* Work task
Please copy, word for word, the line holding "This screenshot has height=220, width=453." and each line that follows it through the end of the entries, omitting any pictures.

Collection entries

-- Opening Marker --

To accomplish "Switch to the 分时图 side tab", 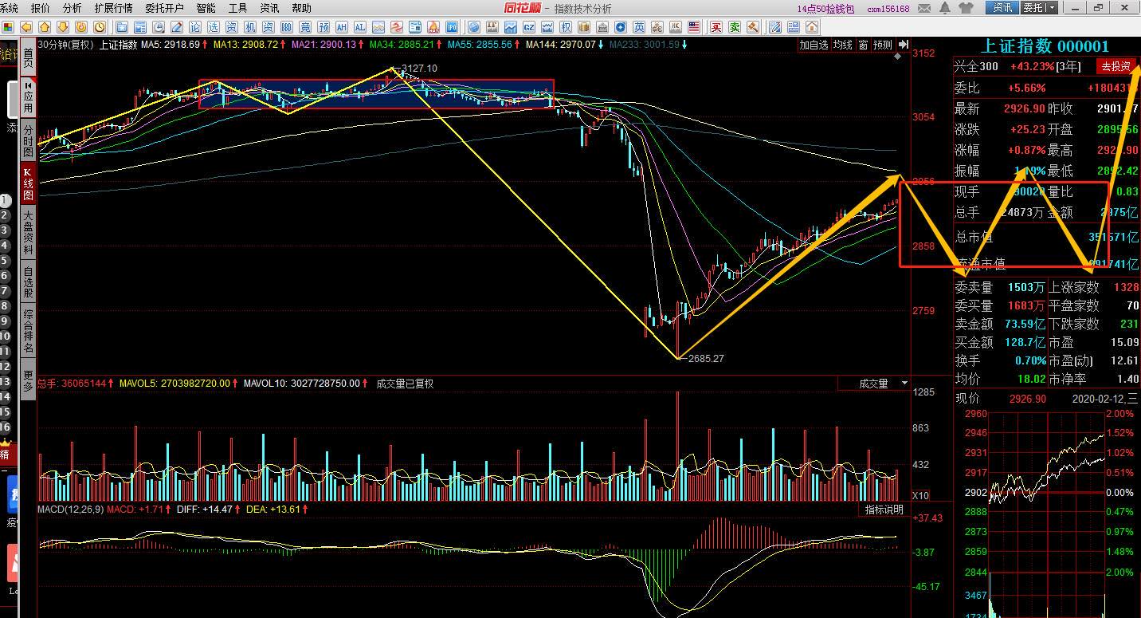I will coord(28,141).
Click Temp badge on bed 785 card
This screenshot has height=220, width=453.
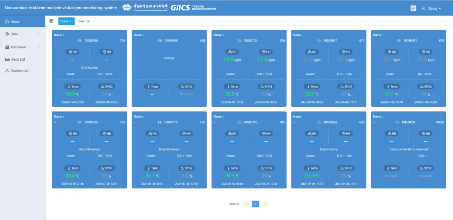72,86
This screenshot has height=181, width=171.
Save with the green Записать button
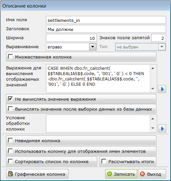click(121, 174)
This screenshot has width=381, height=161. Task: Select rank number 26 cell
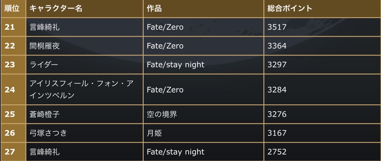[10, 133]
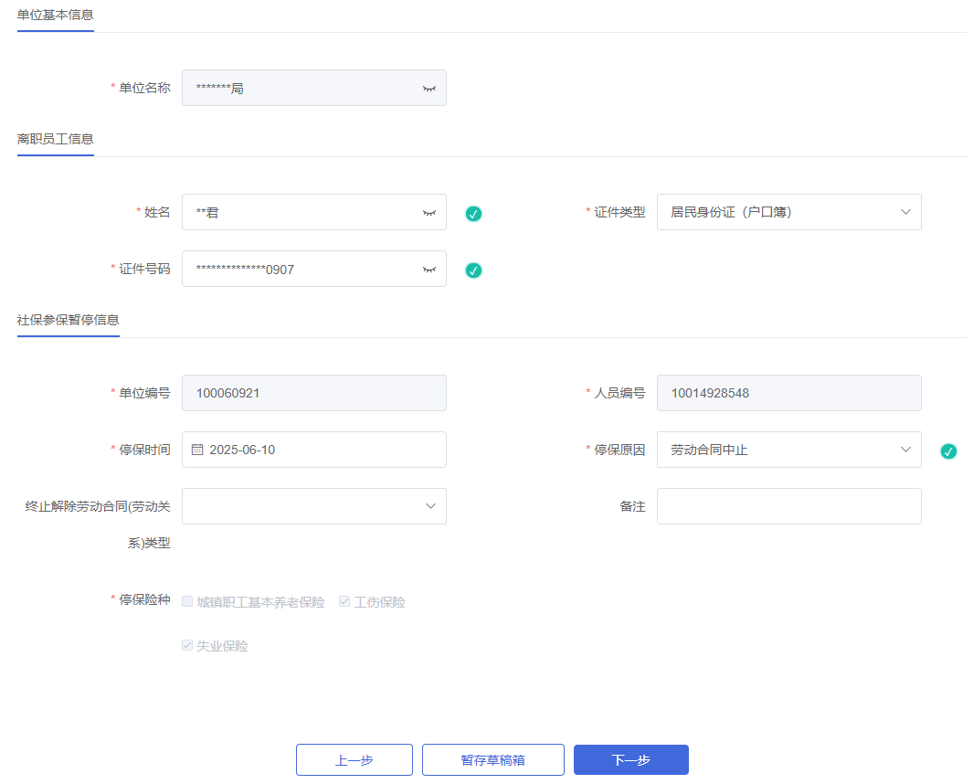The image size is (973, 784).
Task: Unmask the 证件号码 via eye icon
Action: click(428, 270)
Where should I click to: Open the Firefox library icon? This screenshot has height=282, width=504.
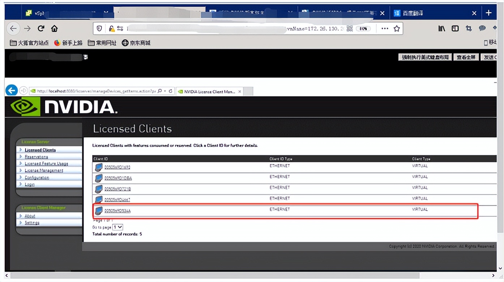pyautogui.click(x=441, y=29)
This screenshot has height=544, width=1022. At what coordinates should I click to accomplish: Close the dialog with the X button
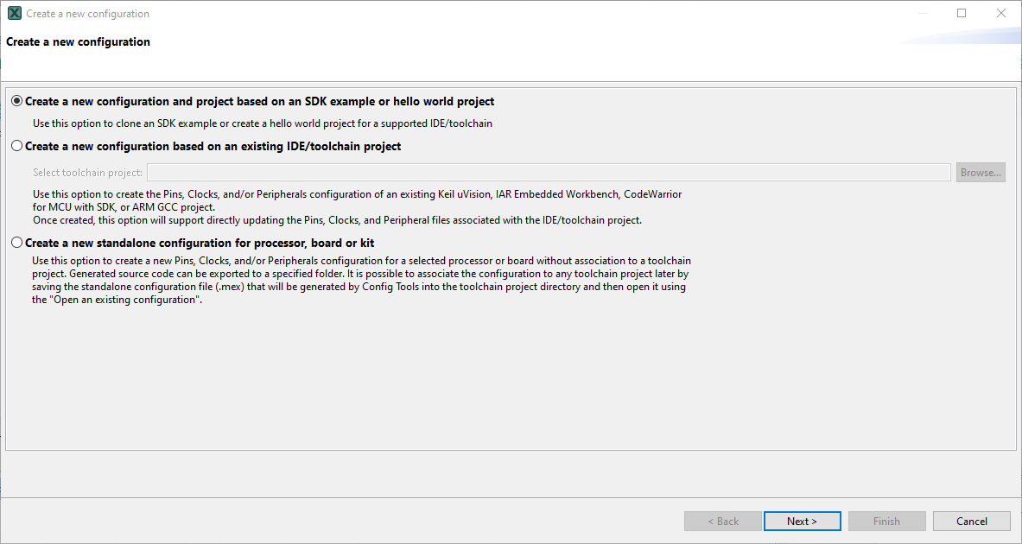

-- Closing Marker --

* Solution for this problem
This screenshot has height=220, width=453.
72,86
This screenshot has height=181, width=171.
Save with the green Записать button
click(121, 174)
This screenshot has width=381, height=161. Task: Select rank number 26 cell
[10, 133]
The image size is (973, 784).
Task: Unmask the 证件号码 via eye icon
Action: click(428, 270)
Where should I click to: Open the Firefox library icon? This screenshot has height=282, width=504.
pyautogui.click(x=441, y=29)
This screenshot has height=544, width=1022. At what coordinates should I click to accomplish: Close the dialog with the X button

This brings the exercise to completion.